Asking for a friend. cheeky

This has, of course, been painstakingly solved in previous generations by third-party artists half a dozen different ways over the years, I'm just wondering which of those solutions will finally be implemented in the official model, right out of the box?

Comments

  • hansolocambohansolocambo Posts: 649
    edited October 2022

    Extreme morphs of the Genesis, and clothes that don't follow deformations properly are two different things.

    On one hand you have the Daz team that does a very professional work. And on the other hand you have PAs (anyone on earth) that create products to sell, and do a more or less good job at that. Some products are very impressive and behave perfectly well when influenced by bones or corrective morphs. Others behave terribly. That depends on how well the product was made.

    When an asset doesn't work well at all, it's the content creator that didn't know how, or didn't take the time to perfect it.

    Best option is to dive into the content creation side of Daz, to understand how all these clothes bundles are created. This way it's then possible to fix imperfections and resave correct versions of the .duf files of the shirts, etc. so that they morph better around those breasts your... friend seems so fond of ;)

    Post edited by hansolocambo on
  • That's... simply not true. There are workarounds you can apply to all current and future clothing by changing the character model. Like adding morphs which turn the character's chest into a shirt-shape, which are then automatically inherited by any clothing that model wears, so you can crank them up to puff out the middle of the shirt while the actual breasts underneath remain the same shape. Or adding "flap bones" to the character, simulating hanging cloth, which the morph or pose creator can resize manually and the clothing creator can choose whether a particular vertex is shirt flap (scales with flap bone,) bra cup (scales with breast bone) or a little of both.

    If you build one of these systems into the figure up-front, literally every artist who makes content for the figure will be forced (or at least heavily incentivized) to follow those conventions when designing content. If you don't, we're all dependant on arbitrary support morphs hand-made in each individual article of clothing, which take a long time to create and may not even match whatever body morphs become popular 5 years from now.

    A new figure only comes out once every few years. This is Daz3D's chance to get it right, right from the start, before any 3rd party content even gets made.

  • How would you expect a figure to solve this? Projection morphs can help, and are already provided in some cases, but they can also be counter productive. dForce can certainly help, but doesn't require a new figure anyway. Custom morphs in the clothing can help in general, though not in all poses, but those have to be constructed per-morph (by human adjustment to the mesh or by using a cloth sim).

  • One thing I notice is that the Genesis 9 figure has a lot less detail in its morphology by default. That might help, actually? It sort of depends on how many of the little crunches and twists in Genesis 8 were caused by the default morph shape, with all its abs and muscle creases and such.
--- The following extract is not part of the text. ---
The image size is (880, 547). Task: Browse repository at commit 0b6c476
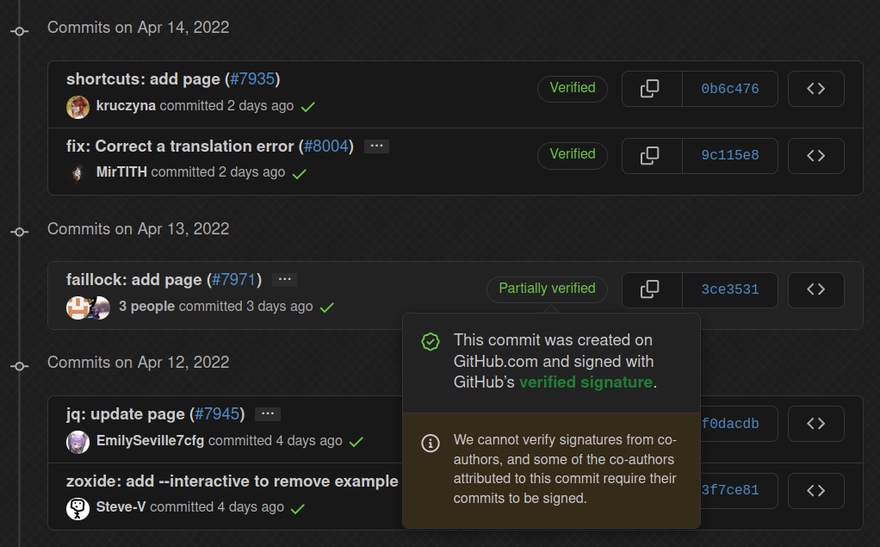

    But the way you solve it with a figure is the same way you solve eyelashes affecting the hairstyle and such. You distribute a solution to the problem with the figure as seperate content that loads automatically when you load the figure.

    I'm basically saying "Will this be fixed out of the box, finally, Daz? Or is the community going to need to fix it for you again?" Now that the solutions have been invented and everybody understands how they work, it should be easy for Daz to implement them.